Hot Stove Syndrome
Taking baby steps to learn and adapt is better than hanging on to the fear of failures
I see twenty-somethings sharing their lives on social media without realising the risks. They make career choices, which are risqué, but are convinced and confident about the choices they have made because they think that is the way they want their lives to be. They want to enjoy life and are pretty clear what they want to do; or make it seem so. When asked about dropping out or getting some experience before starting a venture, they rattle off about how Bill Gates started Microsoft at 19, the same age when Mark Zuckerberg started Facebook.
They all aspire to become rich and may be even famous. While I completely understand it, what I don’t understand is why many of them do not realise that 90 per cent of startups fail and of the remaining 10 per cent, less than 3 per cent actually manage to survive long enough to be a success story. When I discuss investing with those in their 20s, they frown at me. The reason, many have seen their elder siblings or parents lose money in the stock markets. They feel investing in stock markets is risky and that people lose money.
I want to highlight that in both cases—investing and starting a venture—there seems to be expectations which are unrealistic and are often romanticised. And, those who have experience of having failed in either or both the activities fear and distrust them both completely. They prefer to definitely stay away from investing and the reason for it is—‘The Hot Stove Syndrome’. Referencing Mark Twain’s saying: “The cat, having sat upon a hot stove lid, will not sit upon a hot stove lid again. But he won’t sit upon a cold stove lid, either.” This generation prefers to avoid the stock markets entirely—hot or cold.
Let’s face it, the economy has not been kind to young people— there is high unemployment, rising cost of living and lower interest rates, making life difficult for them to have the confidence to invest money. Of course, it is one thing to be cautious and another to be ignorant. I have come across an equal share of both among today’s youth. Some are so out of reality when it comes to investing that I am unimpressed by their basic lack of financial understanding.

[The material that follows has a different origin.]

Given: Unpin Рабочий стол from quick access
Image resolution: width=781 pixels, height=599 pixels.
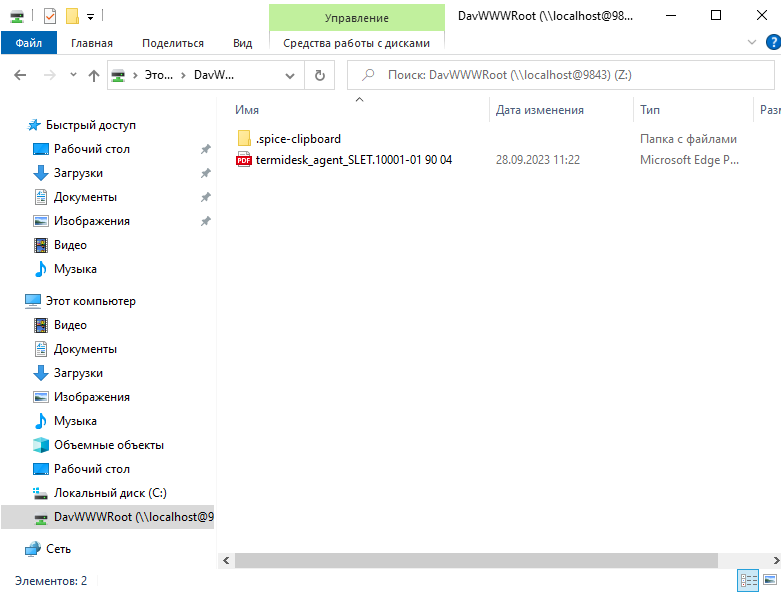Looking at the screenshot, I should [205, 149].
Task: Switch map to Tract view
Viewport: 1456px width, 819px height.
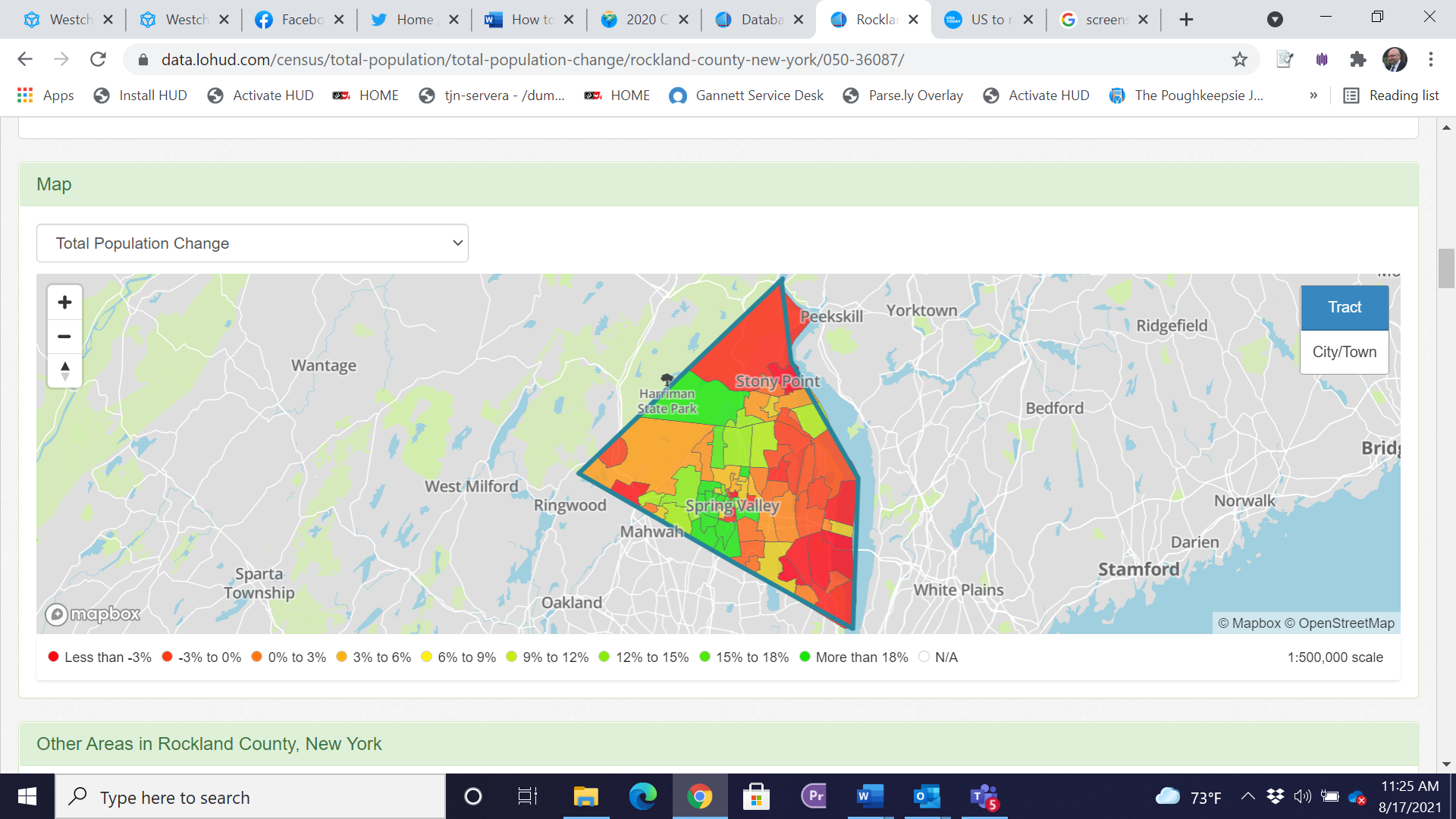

Even among the higher educated young adults, the level of confusion when it comes to saving and investing is perplexing. At one end, they demonstrate such high degree of understanding and ease of adapting to changes around them in all walks of life, but when it comes to managing money, they get into a shell. The consequence of inaction is severe, because people now have to take so much more responsibility for their financial lives. The ignorance only compounds, as the less they understand, the more daunting investing seems.
I should not be painting the picture with a broad brush as there are also many in this generation who have understood the importance of investing and are part of the SIP generation which invests regularly, each passing month, into mutual funds and are exploring the many DIY wealth creation tools that are easily available these days. Perhaps one needs to go back to taking baby steps and learn from falling than fear from failures.